TRALAC - Trade Law Centre

Africa: Bush Showcases international development progress

Wednesday, 22 October 2008

Source: America.gov (Washington, DC)

The United States has ushered in a new era of international development, says President Bush, by empowering a new generation of leaders to lift their citizens from poverty, fight disease and increase educational and economic opportunities.

"People in the developing world have the capacity to improve their own lives, and they will rise to meet high expectations," Bush said October 21 in his keynote address to the White House Summit on International Development.

Bush, along with Secretary of State Condoleezza Rice, U.S. Agency for International Development (USAID) Administrator Henrietta Fore and other top U.S. officials, joined representatives from partner countries, the United Nations, international financial institutions and nongovernmental aid groups at the event to assess progress and urge continued engagement, even in the face of the ongoing global financial crisis.

"America is committed -- and America must stay committed -- to international development for reasons that remain true regardless of the ebb and flow of the markets," Bush said.

Since coming to office in 2001, the Bush administration has made global development a top priority, Rice said in opening remarks to the conference.
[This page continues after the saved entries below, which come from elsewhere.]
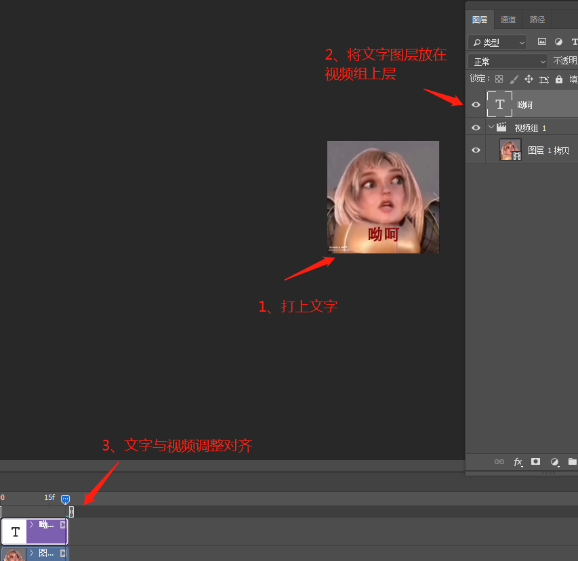The image size is (578, 561).
Task: Click the lock image pixels brush icon
Action: (x=514, y=79)
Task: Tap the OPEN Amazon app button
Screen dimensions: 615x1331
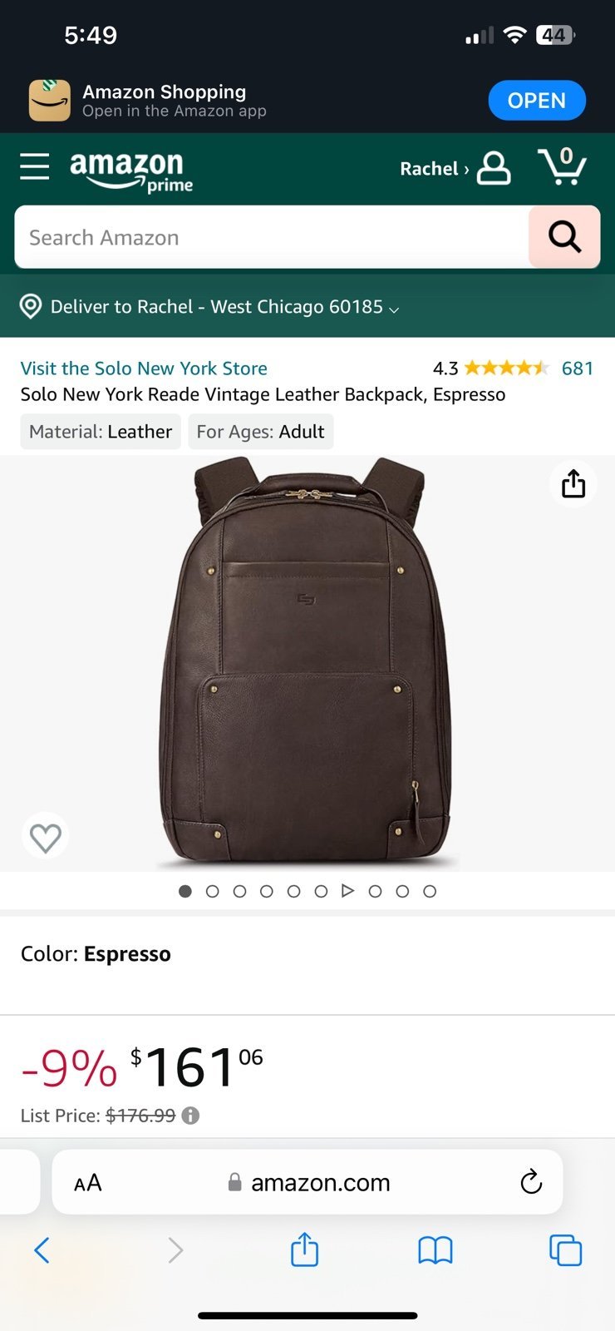Action: coord(536,101)

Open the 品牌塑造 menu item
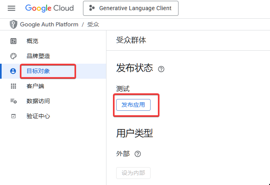[x=38, y=56]
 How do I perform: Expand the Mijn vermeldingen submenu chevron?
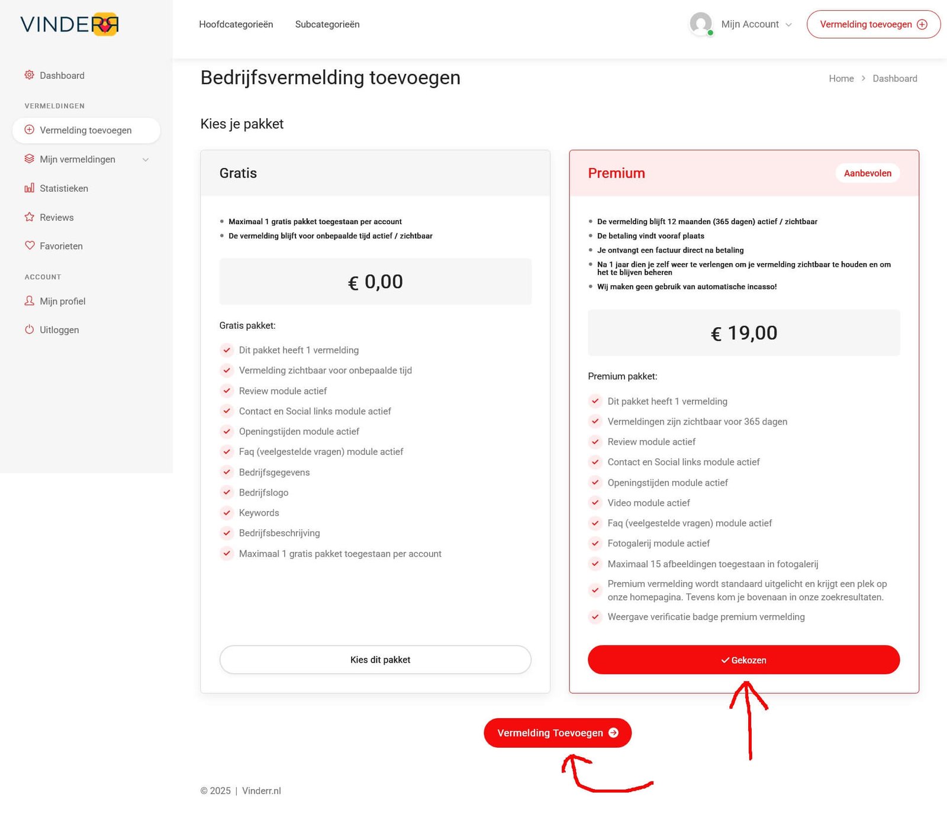point(146,160)
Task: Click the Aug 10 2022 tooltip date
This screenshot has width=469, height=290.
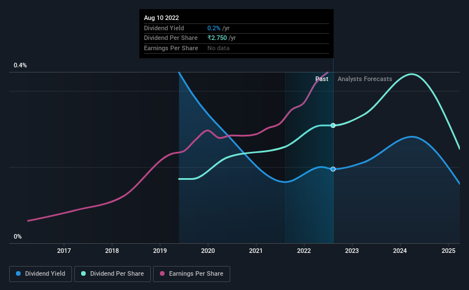Action: (162, 18)
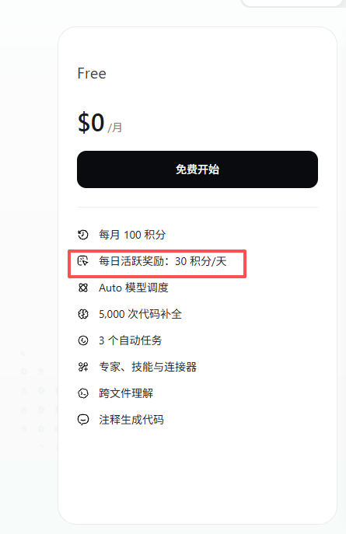Click the history clock icon beside 每月 100 积分
The height and width of the screenshot is (534, 346).
coord(82,235)
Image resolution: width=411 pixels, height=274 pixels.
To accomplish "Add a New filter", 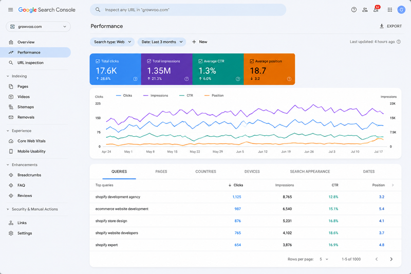I will pyautogui.click(x=200, y=42).
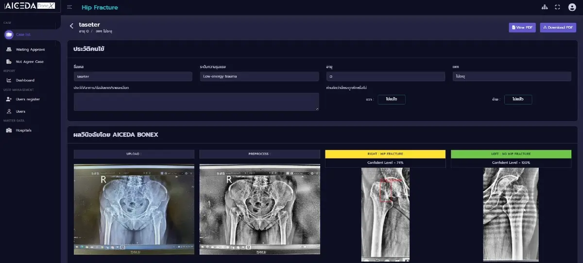Click the Waiting Approve sidebar icon
583x263 pixels.
tap(9, 49)
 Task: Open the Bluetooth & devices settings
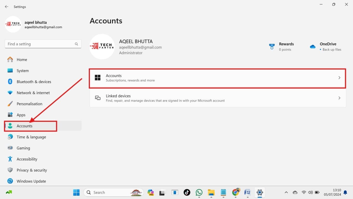tap(34, 82)
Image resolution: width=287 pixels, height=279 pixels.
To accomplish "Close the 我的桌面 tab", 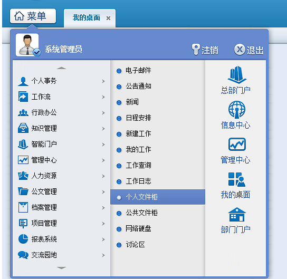I will (x=108, y=18).
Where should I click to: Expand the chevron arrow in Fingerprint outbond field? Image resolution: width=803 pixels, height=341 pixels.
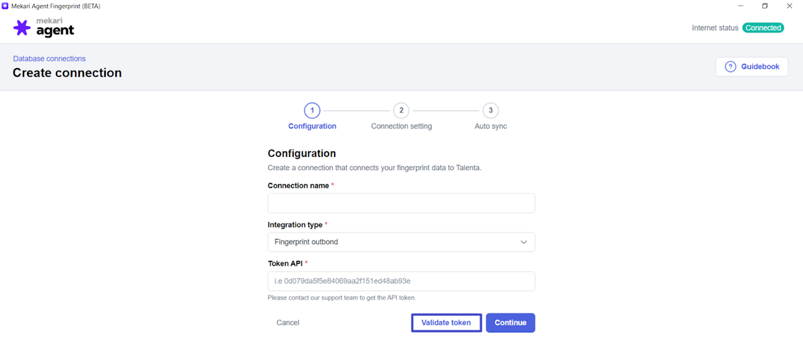pyautogui.click(x=523, y=242)
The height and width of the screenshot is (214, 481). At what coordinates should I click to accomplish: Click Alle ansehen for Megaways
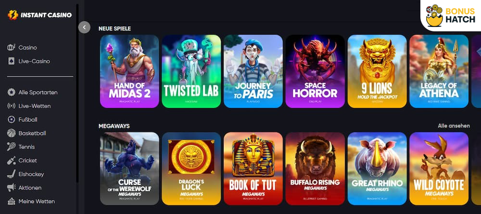(454, 126)
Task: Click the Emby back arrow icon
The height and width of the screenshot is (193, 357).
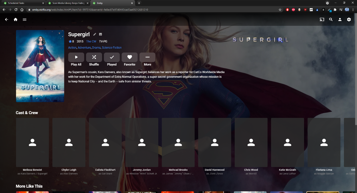Action: (x=7, y=20)
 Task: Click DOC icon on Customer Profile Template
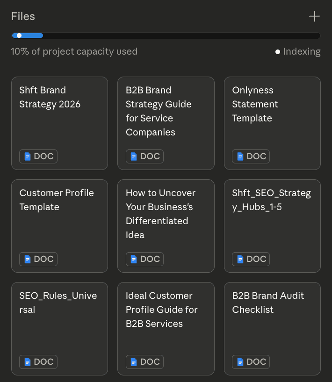click(x=28, y=259)
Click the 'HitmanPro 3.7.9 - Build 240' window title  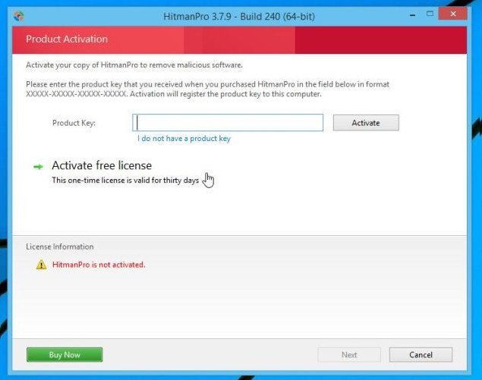tap(240, 15)
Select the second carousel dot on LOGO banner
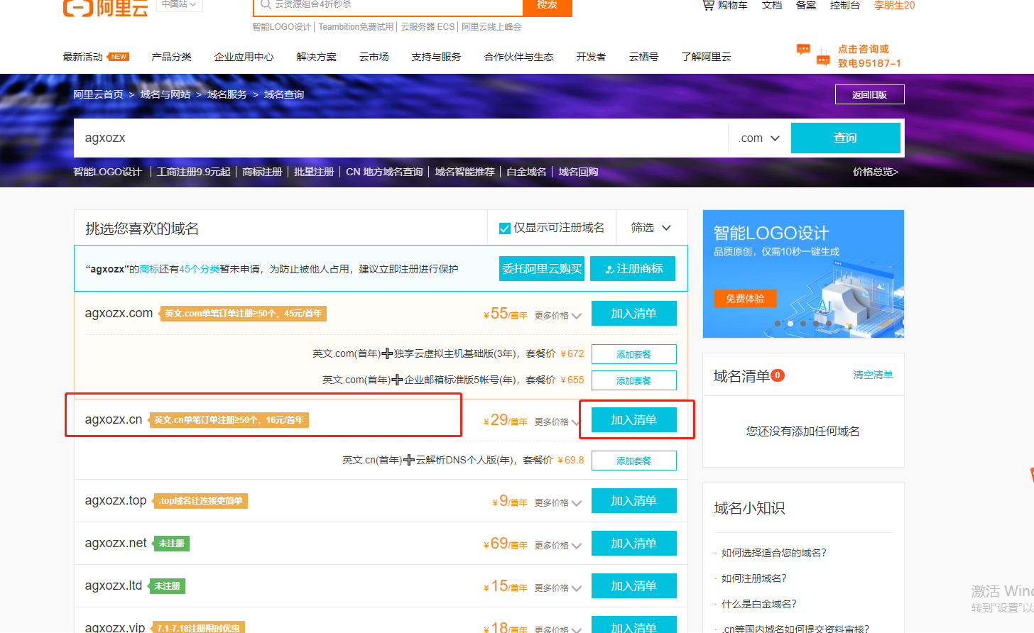The image size is (1034, 633). [790, 324]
U.S. aid to Africa quadrupled in size and assistance to Latin America doubled while funding for other regions in need was tripled.

The United States has also worked with the World Bank, the International Monetary Fund, the African Development Bank and the Inter-American Development Bank to bring $60 billion in debt relief to poor countries and help them avoid new debt by urging donors to follow America's example and provide grants instead of loans wherever possible.

The United States has provided an additional $6.7 billion in 35 countries through the Millennium Challenge Corporation, Bush said, an initiative that embodies the administration's philosophy that leaders must be held accountable for results by linking aid to measurable progress on projects defined by their own governments to promote democratic reforms, open markets and invest in the health and education of their citizens. "For too long, foreign aid was designed to make us feel good. Now, we are ensuring that our resources do good."

"We have approached developing nations not as objects of our policies but as equal partners in a shared endeavor of dignity," Rice said. "We have put our trust in leaders and citizens that are taking responsibility for their own challenges, taking ownership of their own development and remaking their countries."

The United States delivers more than half of the world's food aid, Bush said, and has provided more than $16 billion in funds and commodities since 2002 to feed millions facing starvation. It has provided an additional $5.5 billion to address the global food crisis, and has promoted new long-term solutions to improve access to food and clean water to break the cycle of famine in the developing world.

The United States has built new partnerships in the developing world to target a wide range of deadly diseases, Bush said. Today, more than 1.7 million people in Africa, Asia, the Caribbean and Eastern Europe receive treatment through the President's Emergency Plan for AIDS Relief (PEPFAR), which has also provided health-worker training, public-awareness education and other services for 7 million others. As a result, Bush said, "communities once given up for dead are being brought back to life."

Meanwhile, more than 25 million people in 15 African countries have benefited from the President's Malaria Initiative -- a five-year, $1.2 billion initiative to battle the mosquito-borne illness by distributing insecticide-treated bed nets, conducting indoor spraying campaigns, and providing cutting-edge drugs.

Education is a gateway to prosperity, Bush said, highlighting USAID efforts to train 700,000 teachers, distribute more than 10 million textbooks and provide scholarships in communities across the Middle East, Africa and Latin America. "We are helping to educate the doctors, lawyers, engineers, and entrepreneurs who will be vital to the developing world's future."

Promoting free trade is another essential element to long-term development, Bush said, by further empowering nations by gradually replacing foreign aid with self-generated economic growth, and promoting improved transparency and the rule of law. An expansion of the African Growth and Opportunity Act (AGOA) has led to a six-fold increase in exports to the United States, while a free trade agreement with the Dominican Republic and several Central American nations has increased trade by 30 percent -- improving lives and livelihoods and helping these nations attract investment needed to grow and prosper.

"We have increased economic opportunity by relieving debt and opening up trade. And we have delivered aid that empowers the poor and the marginalized," Bush said. "This is a historic commitment we can be proud of, and one that will secure a bright future for our partners in the developing world."